» **DATA FOR THE TASK**:
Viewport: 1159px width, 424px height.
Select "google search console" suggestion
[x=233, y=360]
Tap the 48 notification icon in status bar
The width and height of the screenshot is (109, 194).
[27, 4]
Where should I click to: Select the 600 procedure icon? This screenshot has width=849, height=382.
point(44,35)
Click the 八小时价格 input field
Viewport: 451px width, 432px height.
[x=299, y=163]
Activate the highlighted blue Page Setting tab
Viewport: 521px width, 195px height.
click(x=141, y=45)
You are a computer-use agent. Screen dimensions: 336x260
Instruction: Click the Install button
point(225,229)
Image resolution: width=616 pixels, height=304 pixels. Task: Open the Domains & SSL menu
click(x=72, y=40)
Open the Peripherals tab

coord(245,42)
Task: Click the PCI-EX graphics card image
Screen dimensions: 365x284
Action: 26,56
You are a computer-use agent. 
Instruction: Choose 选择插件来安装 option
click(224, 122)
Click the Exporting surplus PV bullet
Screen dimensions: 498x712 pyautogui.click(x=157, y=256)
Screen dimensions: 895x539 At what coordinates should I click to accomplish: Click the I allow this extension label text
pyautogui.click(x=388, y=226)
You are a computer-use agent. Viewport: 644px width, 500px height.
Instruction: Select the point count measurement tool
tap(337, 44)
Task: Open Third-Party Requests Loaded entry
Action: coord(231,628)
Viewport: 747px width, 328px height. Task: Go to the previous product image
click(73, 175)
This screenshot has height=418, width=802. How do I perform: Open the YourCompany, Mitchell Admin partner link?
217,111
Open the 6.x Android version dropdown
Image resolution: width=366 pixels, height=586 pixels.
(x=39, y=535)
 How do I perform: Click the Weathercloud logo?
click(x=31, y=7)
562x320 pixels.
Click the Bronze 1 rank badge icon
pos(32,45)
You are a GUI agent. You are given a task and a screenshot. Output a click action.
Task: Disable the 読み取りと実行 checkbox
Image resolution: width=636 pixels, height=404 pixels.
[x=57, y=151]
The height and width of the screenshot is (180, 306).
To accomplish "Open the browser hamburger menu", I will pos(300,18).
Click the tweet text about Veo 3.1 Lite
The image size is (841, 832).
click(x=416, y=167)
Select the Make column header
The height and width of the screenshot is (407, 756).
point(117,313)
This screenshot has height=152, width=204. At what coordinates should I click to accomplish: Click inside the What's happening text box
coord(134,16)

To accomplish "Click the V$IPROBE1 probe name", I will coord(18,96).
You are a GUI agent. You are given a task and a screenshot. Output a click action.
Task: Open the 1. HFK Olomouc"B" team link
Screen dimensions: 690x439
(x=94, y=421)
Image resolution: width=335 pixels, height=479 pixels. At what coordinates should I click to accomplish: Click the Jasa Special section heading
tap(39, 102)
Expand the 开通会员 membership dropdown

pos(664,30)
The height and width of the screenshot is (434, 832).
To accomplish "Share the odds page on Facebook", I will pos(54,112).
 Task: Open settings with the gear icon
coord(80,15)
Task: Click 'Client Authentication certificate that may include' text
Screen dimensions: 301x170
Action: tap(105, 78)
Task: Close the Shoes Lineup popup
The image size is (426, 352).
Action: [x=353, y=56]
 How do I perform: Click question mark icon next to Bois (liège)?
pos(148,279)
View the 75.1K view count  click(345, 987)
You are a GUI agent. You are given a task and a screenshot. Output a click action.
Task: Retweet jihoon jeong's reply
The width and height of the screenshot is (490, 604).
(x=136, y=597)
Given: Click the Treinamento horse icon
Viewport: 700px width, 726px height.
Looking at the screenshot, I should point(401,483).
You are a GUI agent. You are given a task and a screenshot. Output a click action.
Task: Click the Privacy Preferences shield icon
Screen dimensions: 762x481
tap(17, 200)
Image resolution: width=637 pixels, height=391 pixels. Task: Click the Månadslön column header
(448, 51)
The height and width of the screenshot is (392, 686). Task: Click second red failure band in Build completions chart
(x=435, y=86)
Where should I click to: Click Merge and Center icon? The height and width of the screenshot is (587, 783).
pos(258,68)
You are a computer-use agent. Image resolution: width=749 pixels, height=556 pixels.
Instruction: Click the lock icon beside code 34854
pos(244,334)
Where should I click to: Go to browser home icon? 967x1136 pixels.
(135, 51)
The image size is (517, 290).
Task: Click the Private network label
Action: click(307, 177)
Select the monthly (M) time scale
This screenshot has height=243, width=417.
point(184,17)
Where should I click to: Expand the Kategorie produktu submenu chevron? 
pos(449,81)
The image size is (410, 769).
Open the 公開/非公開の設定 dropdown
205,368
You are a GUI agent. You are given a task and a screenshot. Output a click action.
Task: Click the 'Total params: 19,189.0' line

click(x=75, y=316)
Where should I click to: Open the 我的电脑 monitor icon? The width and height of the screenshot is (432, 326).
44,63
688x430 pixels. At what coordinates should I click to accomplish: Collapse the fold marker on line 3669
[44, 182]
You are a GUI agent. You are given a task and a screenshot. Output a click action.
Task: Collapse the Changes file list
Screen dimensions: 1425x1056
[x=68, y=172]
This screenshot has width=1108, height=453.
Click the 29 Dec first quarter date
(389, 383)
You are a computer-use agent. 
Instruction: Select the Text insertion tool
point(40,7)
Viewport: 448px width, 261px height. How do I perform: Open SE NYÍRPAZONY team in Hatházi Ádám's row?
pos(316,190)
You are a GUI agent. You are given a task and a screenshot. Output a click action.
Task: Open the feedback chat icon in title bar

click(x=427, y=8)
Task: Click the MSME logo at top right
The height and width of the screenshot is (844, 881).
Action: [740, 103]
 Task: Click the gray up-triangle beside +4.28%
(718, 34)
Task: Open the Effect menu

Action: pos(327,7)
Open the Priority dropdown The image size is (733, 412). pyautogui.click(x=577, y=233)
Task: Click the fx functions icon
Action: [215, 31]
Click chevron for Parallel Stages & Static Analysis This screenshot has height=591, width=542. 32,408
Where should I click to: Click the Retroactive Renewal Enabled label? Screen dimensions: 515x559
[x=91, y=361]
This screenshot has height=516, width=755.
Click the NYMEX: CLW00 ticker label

» **EXERCISE DETAILS**:
Please give every entry again, precisely as it appears.

» **ANSWER SECTION**:
Viewport: 1159px width, 424px height.
Select "google search console" suggestion
[x=233, y=360]
Tap the 48 notification icon in status bar
The width and height of the screenshot is (109, 194).
[27, 4]
Where should I click to: Select the 600 procedure icon? This screenshot has width=849, height=382.
point(44,35)
Click the 八小时价格 input field
Viewport: 451px width, 432px height.
[x=299, y=163]
Activate the highlighted blue Page Setting tab
Viewport: 521px width, 195px height.
click(x=141, y=45)
You are a computer-use agent. Screen dimensions: 336x260
Instruction: Click the Install button
point(225,229)
Image resolution: width=616 pixels, height=304 pixels. Task: Open the Domains & SSL menu
click(x=72, y=40)
Open the Peripherals tab

coord(245,42)
Task: Click the PCI-EX graphics card image
Screen dimensions: 365x284
Action: 26,56
You are a computer-use agent. 
Instruction: Choose 选择插件来安装 option
click(224, 122)
Click the Exporting surplus PV bullet
Screen dimensions: 498x712 pyautogui.click(x=157, y=256)
Screen dimensions: 895x539 At what coordinates should I click to accomplish: Click the I allow this extension label text
pyautogui.click(x=388, y=226)
You are a computer-use agent. Viewport: 644px width, 500px height.
Instruction: Select the point count measurement tool
tap(337, 44)
Task: Open Third-Party Requests Loaded entry
Action: coord(231,628)
Viewport: 747px width, 328px height. Task: Go to the previous product image
click(73, 175)
This screenshot has height=418, width=802. How do I perform: Open the YourCompany, Mitchell Admin partner link?
217,111
Open the 6.x Android version dropdown
Image resolution: width=366 pixels, height=586 pixels.
(x=39, y=535)
 How do I perform: Click the Weathercloud logo?
click(x=31, y=7)
562x320 pixels.
Click the Bronze 1 rank badge icon
pos(32,45)
You are a GUI agent. You are given a task and a screenshot. Output a click action.
Task: Disable the 読み取りと実行 checkbox
Image resolution: width=636 pixels, height=404 pixels.
[x=57, y=151]
The height and width of the screenshot is (180, 306).
To accomplish "Open the browser hamburger menu", I will pos(300,18).
Click the tweet text about Veo 3.1 Lite
The image size is (841, 832).
click(x=416, y=167)
Select the Make column header
The height and width of the screenshot is (407, 756).
point(117,313)
This screenshot has height=152, width=204. At what coordinates should I click to accomplish: Click inside the What's happening text box
coord(134,16)

To accomplish "Click the V$IPROBE1 probe name", I will coord(18,96).
You are a GUI agent. You are given a task and a screenshot. Output a click action.
Task: Open the 1. HFK Olomouc"B" team link
Screen dimensions: 690x439
(x=94, y=421)
Image resolution: width=335 pixels, height=479 pixels. At what coordinates should I click to accomplish: Click the Jasa Special section heading
tap(39, 102)
Expand the 开通会员 membership dropdown

pos(664,30)
The height and width of the screenshot is (434, 832).
To accomplish "Share the odds page on Facebook", I will pos(54,112).
 Task: Open settings with the gear icon
coord(80,15)
Task: Click 'Client Authentication certificate that may include' text
Screen dimensions: 301x170
Action: tap(105, 78)
Task: Close the Shoes Lineup popup
The image size is (426, 352).
Action: [x=353, y=56]
 How do I perform: Click question mark icon next to Bois (liège)?
pos(148,279)
View the 75.1K view count  click(345, 987)
You are a GUI agent. You are given a task and a screenshot. Output a click action.
Task: Retweet jihoon jeong's reply
The width and height of the screenshot is (490, 604).
(x=136, y=597)
Given: Click the Treinamento horse icon
Viewport: 700px width, 726px height.
Looking at the screenshot, I should point(401,483).
You are a GUI agent. You are given a task and a screenshot. Output a click action.
Task: Click the Privacy Preferences shield icon
Screen dimensions: 762x481
tap(17, 200)
Image resolution: width=637 pixels, height=391 pixels. Task: Click the Månadslön column header
(448, 51)
The height and width of the screenshot is (392, 686). Task: Click second red failure band in Build completions chart
(x=435, y=86)
Where should I click to: Click Merge and Center icon? The height and width of the screenshot is (587, 783).
pos(258,68)
You are a computer-use agent. Image resolution: width=749 pixels, height=556 pixels.
Instruction: Click the lock icon beside code 34854
pos(244,334)
Where should I click to: Go to browser home icon? 967x1136 pixels.
(135, 51)
The image size is (517, 290).
Task: Click the Private network label
Action: click(307, 177)
Select the monthly (M) time scale
This screenshot has height=243, width=417.
point(184,17)
Where should I click to: Expand the Kategorie produktu submenu chevron? 
pos(449,81)
The image size is (410, 769).
Open the 公開/非公開の設定 dropdown
205,368
You are a GUI agent. You are given a task and a screenshot. Output a click action.
Task: Click the 'Total params: 19,189.0' line

click(x=75, y=316)
Where should I click to: Open the 我的电脑 monitor icon? The width and height of the screenshot is (432, 326).
44,63
688x430 pixels. At what coordinates should I click to accomplish: Collapse the fold marker on line 3669
[44, 182]
You are a GUI agent. You are given a task and a screenshot. Output a click action.
Task: Collapse the Changes file list
Screen dimensions: 1425x1056
[x=68, y=172]
This screenshot has width=1108, height=453.
Click the 29 Dec first quarter date
(389, 383)
You are a computer-use agent. 
Instruction: Select the Text insertion tool
point(40,7)
Viewport: 448px width, 261px height. How do I perform: Open SE NYÍRPAZONY team in Hatházi Ádám's row?
pos(316,190)
You are a GUI agent. You are given a task and a screenshot. Output a click action.
Task: Open the feedback chat icon in title bar

click(x=427, y=8)
Task: Click the MSME logo at top right
The height and width of the screenshot is (844, 881).
Action: [740, 103]
 Task: Click the gray up-triangle beside +4.28%
(718, 34)
Task: Open the Effect menu

Action: pos(327,7)
Open the Priority dropdown The image size is (733, 412). pyautogui.click(x=577, y=233)
Task: Click the fx functions icon
Action: [215, 31]
Click chevron for Parallel Stages & Static Analysis This screenshot has height=591, width=542. 32,408
Where should I click to: Click the Retroactive Renewal Enabled label? Screen dimensions: 515x559
[x=91, y=361]
This screenshot has height=516, width=755.
Click the NYMEX: CLW00 ticker label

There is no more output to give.